Y el Quijote fue aprobado legalmente, 1604

Y el Quijote fue aprobado legalmente, 1604

Miguel de Cervantes, como cualquier escritor de su época, sufrió los engorrosos trámites burocráticos derivados de la publicación de una obra literaria. Eso sí, se trataba de prevenir ediciones «piratas» y de evitar que los esfuerzos del autor y del editor no fueron suficientemente reconocidos con los beneficios económicos pertinentes. Miguel debía andar muy molesto con la situación, entre otras cosas porque la seguridad antifraude era muy relativa, desde el puno de vista jurídico duraba diez años, y afectaba sólo al reino de Castilla.

Pero a pesar de los trámites cumplidos, pasó lo que tenía que pasar: dos ediciones piratas, una en Valencia y otra en Lisboa. El libro contaba con el Privilegio Real, firmado en Valladolid el 26 de septiembre de 1604 por Juan de Amezqueta en nombre de Felipe III.

La reacción fue la lógica: la segunda edición legal de la imprenta de Juan de la Cuesta contó con Privilegio Real también en el reino de Portugal.

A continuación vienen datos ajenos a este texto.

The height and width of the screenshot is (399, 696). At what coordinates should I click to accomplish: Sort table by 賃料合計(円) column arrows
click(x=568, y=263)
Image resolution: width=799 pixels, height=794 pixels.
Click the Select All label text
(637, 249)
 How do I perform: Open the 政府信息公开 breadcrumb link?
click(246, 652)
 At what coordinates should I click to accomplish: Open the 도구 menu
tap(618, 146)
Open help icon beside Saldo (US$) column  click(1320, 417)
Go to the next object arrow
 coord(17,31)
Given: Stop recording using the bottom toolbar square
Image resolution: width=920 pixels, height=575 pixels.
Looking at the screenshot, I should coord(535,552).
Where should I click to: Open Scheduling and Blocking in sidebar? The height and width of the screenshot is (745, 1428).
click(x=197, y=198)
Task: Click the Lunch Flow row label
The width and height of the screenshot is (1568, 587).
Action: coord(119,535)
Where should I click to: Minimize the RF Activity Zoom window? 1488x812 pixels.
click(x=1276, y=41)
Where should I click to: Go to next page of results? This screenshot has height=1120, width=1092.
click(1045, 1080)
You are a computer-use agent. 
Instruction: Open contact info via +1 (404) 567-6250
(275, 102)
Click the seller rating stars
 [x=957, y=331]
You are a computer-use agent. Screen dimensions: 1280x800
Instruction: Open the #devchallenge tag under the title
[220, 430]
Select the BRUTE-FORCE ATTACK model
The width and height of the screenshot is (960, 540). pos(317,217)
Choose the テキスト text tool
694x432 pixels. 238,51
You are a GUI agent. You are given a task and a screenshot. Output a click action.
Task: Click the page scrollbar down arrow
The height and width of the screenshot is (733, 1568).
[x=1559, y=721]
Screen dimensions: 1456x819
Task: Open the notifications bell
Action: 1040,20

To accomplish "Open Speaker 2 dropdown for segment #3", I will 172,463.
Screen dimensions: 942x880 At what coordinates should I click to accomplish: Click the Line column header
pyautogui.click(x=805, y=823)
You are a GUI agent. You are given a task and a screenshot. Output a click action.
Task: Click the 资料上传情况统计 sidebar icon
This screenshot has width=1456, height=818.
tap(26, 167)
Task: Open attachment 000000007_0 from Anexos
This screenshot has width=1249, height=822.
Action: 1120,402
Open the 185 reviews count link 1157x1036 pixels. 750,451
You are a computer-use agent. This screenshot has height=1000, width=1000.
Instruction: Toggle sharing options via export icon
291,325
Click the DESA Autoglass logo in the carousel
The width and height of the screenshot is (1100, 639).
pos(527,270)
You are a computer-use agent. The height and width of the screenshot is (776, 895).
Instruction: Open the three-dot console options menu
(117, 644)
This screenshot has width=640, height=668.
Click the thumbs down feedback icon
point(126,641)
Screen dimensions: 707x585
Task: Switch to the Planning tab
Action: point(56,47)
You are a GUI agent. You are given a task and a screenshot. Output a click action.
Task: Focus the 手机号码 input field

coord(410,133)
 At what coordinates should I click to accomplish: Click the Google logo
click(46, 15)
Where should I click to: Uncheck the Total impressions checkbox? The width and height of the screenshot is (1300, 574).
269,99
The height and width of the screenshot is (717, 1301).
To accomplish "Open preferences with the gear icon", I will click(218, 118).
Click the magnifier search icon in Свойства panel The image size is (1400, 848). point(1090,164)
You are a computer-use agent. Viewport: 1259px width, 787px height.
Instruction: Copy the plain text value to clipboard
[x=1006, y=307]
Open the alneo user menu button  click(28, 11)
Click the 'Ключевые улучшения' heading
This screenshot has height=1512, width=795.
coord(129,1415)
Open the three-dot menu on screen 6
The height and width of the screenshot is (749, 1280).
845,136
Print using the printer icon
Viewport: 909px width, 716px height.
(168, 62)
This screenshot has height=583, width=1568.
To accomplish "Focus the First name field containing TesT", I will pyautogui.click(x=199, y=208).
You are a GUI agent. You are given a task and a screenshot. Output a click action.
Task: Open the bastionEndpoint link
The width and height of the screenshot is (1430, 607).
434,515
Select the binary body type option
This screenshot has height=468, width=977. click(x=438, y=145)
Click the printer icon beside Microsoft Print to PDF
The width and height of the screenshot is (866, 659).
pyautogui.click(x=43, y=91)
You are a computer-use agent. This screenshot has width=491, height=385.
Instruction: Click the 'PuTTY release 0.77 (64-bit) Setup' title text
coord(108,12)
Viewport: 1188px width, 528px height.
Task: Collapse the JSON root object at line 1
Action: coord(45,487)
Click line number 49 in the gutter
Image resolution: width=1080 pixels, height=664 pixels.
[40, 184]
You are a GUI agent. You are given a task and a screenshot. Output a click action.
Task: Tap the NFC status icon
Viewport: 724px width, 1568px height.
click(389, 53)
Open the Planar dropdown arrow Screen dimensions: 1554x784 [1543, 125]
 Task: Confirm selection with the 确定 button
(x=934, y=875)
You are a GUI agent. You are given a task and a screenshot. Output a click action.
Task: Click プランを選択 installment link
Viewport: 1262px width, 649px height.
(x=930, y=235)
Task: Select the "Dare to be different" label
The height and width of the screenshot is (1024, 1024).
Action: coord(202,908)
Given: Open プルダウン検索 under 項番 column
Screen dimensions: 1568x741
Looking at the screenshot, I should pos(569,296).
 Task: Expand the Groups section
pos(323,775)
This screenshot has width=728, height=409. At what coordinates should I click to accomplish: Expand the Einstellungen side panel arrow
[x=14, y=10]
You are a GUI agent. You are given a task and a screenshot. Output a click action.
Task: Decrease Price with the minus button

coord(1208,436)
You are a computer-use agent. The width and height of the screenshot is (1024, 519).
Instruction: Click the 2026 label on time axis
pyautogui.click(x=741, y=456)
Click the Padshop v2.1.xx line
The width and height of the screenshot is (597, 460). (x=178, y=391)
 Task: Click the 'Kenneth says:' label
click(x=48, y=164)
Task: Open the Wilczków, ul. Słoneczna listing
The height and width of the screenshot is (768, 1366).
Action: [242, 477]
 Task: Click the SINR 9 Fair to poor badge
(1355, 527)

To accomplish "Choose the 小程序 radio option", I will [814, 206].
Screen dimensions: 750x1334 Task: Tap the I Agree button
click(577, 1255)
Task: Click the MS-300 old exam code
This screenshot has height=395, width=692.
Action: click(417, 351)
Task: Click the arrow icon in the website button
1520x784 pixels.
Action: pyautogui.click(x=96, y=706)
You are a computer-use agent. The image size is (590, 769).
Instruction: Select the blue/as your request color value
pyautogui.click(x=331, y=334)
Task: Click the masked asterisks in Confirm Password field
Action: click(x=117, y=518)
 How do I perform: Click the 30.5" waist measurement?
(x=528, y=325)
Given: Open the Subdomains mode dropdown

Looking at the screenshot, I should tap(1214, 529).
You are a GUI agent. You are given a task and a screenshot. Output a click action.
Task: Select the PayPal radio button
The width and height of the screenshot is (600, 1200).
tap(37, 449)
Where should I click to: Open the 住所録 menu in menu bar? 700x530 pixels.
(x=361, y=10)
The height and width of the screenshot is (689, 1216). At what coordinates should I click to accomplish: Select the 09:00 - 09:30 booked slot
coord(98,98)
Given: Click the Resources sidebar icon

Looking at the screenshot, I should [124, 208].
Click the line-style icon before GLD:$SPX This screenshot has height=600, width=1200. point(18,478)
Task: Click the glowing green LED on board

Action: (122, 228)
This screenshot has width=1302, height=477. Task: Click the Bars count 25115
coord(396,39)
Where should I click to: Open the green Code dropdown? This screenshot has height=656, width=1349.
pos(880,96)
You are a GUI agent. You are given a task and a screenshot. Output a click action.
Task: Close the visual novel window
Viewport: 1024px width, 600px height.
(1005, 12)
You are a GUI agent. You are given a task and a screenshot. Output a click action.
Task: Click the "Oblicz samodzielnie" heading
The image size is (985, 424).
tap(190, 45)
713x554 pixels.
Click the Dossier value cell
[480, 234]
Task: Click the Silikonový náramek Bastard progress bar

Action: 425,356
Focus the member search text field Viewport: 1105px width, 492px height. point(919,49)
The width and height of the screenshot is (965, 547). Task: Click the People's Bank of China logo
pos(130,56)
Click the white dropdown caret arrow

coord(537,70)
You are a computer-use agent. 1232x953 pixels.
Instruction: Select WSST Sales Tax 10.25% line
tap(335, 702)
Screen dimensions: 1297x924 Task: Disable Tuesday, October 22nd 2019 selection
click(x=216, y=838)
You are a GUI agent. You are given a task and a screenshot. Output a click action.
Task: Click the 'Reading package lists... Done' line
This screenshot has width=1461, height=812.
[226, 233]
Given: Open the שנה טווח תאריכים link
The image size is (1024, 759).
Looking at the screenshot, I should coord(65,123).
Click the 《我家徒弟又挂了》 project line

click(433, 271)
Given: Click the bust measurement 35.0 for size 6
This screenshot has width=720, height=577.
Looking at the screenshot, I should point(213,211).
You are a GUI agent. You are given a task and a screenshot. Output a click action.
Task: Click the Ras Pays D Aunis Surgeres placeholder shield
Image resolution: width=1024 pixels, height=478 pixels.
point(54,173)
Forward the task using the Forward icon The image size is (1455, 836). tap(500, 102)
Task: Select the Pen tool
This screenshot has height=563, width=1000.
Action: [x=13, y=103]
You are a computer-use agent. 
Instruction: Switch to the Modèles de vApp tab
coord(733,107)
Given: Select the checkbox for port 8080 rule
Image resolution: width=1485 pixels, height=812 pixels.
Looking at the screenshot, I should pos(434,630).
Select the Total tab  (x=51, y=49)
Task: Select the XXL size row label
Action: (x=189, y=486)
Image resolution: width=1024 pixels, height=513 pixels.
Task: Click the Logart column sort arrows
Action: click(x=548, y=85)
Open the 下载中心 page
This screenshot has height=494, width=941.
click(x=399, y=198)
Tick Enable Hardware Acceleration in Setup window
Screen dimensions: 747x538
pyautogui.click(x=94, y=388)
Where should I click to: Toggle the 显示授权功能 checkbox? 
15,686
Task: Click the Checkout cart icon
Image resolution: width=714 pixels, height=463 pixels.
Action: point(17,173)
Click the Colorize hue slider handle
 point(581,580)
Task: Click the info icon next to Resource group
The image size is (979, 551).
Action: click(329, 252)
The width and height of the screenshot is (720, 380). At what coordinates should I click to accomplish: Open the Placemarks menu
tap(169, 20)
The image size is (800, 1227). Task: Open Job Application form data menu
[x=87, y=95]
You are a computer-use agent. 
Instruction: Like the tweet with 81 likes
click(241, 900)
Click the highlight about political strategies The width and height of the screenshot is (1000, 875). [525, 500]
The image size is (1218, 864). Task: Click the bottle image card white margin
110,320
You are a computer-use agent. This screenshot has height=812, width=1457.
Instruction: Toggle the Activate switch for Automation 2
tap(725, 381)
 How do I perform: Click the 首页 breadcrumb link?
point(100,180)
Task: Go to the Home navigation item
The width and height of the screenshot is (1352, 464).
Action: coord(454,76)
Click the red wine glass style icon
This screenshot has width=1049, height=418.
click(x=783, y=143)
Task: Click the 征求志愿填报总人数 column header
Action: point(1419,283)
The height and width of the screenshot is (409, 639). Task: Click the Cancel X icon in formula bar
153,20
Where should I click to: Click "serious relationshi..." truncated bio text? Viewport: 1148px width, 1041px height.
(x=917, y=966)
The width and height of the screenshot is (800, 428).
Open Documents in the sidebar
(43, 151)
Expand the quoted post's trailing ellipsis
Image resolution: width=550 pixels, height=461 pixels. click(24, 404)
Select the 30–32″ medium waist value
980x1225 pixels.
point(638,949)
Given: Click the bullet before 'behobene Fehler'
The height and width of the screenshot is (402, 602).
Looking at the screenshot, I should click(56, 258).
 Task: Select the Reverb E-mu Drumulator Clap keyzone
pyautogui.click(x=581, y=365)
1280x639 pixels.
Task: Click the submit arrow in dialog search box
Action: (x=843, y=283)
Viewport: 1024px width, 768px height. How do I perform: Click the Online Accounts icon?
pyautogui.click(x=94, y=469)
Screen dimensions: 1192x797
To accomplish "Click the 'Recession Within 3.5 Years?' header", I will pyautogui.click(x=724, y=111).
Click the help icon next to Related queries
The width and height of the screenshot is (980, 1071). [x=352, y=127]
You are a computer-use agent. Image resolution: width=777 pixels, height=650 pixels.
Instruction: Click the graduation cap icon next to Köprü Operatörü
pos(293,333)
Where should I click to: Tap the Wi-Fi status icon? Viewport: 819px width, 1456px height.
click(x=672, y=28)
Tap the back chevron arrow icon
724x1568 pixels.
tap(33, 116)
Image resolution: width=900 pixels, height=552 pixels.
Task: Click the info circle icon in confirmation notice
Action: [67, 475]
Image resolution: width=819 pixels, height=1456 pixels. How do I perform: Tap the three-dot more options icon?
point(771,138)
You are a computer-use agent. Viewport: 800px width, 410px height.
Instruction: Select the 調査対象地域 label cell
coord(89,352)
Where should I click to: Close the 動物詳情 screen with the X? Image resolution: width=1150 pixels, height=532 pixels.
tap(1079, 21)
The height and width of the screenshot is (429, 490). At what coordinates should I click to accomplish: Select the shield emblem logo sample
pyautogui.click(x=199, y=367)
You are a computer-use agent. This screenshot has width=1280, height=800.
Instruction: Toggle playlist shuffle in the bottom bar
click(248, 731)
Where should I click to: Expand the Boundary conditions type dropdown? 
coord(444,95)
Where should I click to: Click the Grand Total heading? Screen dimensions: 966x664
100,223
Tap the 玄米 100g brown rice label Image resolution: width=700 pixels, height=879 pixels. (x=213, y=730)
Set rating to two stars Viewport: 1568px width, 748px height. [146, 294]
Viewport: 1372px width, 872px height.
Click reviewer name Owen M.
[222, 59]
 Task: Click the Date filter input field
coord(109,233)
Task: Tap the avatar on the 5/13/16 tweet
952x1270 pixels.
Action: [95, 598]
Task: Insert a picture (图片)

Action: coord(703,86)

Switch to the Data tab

Líos y más líos para que viera la luz el sueño de aquel hombre de 57 años, curtido en sueños, heroicidades y muchos, muchos desgarros provocados por la vida en una sociedad contradictoria y llena de fingimientos. ¡Menos mal que quedaba la fantasía!, quizá pensó Miguel, y escribió y peleo contra su condición, la de su mundo y la de otros mundos mediante el recurso supremo de convertirse en un creador. Creó una obra literaria que hoy podríamos comparar con unos de esos virus informáticos que de manera imperceptible, pero absolutamente eficaz, traspasan todo lo traspasable y acaban poniendo patas arriba o al menos haciendo visibles nuestros puntos flacos. Así fue con el Quijote, «infectó» al completo y en profundidad los falsos cimientos de aquella sociedad.

Por ello, a uno le resulta curioso imaginar la perpleja dejadez de Miguel ante los necesarios aspectos burocráticos, pero había que hacerlo, entre otras cosas porque había que vivir, ir al mercado cada día y comprar alimentos para que tu cuerpo siguiera en pie, para que tu casa siguiera siendo, para que…

También la Tasa y el Testimonio de las Erratas, y los agradecimientos laudatorios y lo que hiciera falta, aunque seguro que estaba nuestro creador cansado, muy cansado. El editor, Francisco de Robles, mandó el Privilegio Real desde Valladolid a la imprenta de Juan de la Cuesta; ya se ha tasado pero falta su aprobación, y el prólogo, versos preliminares…, todo lo necesario, puede que innecesario, pero había que seguir. En noviembre de 1604 la obra estaba casi lista, preparada para ver el mundo, pero faltaba algo: la Fe de erratas.

Se envió uno de los ejemplares a Alcalá de Henares, al Colegio de Teólogos de la Madre de Dios, en la calle Colegios. Allí el licenciado y médico de profesión Francisco Murcia de la Llana lo recibió como uno más, para eso le pagaban, nada menos que cuarenta mil maravedíes anuales. Y lo «corrigió» con desgana, pasando por encima de evidentes erratas, deprisa, como un trámite engorroso que en el fondo era innecesario, sólo hacía falta poner la firma y ya está. Y es lo que hizo, puede que ni siquiera leyera una sólo página, pero corregido estaba: «Este libro no tiene cosa digna que no corresponda a su original: en testimonio de lo haber correcto, di esta fee. En el Colegio de la Madre de Dios de los Teólogos de la Universidad de Alcalá de Henares, en primero de diciembre de 1604 años», pero aún quedaba la aprobación de la tasa.

Juan Gallo de Andrada, escribano del Rey, dio la definitiva aprobación de la Tasa (el 20 e diciembre) de un libro «intitulado Historia del ingenioso hidalgo de la Mancha», olvidándose de poner aquello de «Don Quijote». Es lo que tiene el trámite, que a veces es víctima de la prisa. La obra fue tasada en doscientos noventa maravedíes y medio (entre 15 y 20 de nuestros euros), no estaba mal ni bien, mejor no pensarlo. Dinero era y Miguel podría comprar con su parte huevos, leche, pan lo que hiciera falta.

Se incorporaron tres pliegos (con todos los trámites ya cumplidos) a la obra ya impresa en la casa de Juan de la Cuesta, situada por aquellos lugares casi de extrarradio de la calle de Atocha. En enero de 1605 vio la luz la palabra de Don Quijote, de Sancho, de todos los mundos en un mundo: el de Miguel de Cervantes.